GOAL OF THE EXERCISE
Among the records, find the lines that hold the string "agent" and return them.

DATASET EXCERPTS
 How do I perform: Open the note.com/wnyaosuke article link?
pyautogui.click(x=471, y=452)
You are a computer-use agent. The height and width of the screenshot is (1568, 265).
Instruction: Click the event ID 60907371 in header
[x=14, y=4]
* * *
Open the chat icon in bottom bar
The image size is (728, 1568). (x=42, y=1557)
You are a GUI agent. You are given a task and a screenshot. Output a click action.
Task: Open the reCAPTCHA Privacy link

OUTPUT FOR THIS EXERCISE
You are a computer-use agent. The height and width of the screenshot is (1568, 265).
You are a GUI agent. You are given a task and a screenshot. Output a click action.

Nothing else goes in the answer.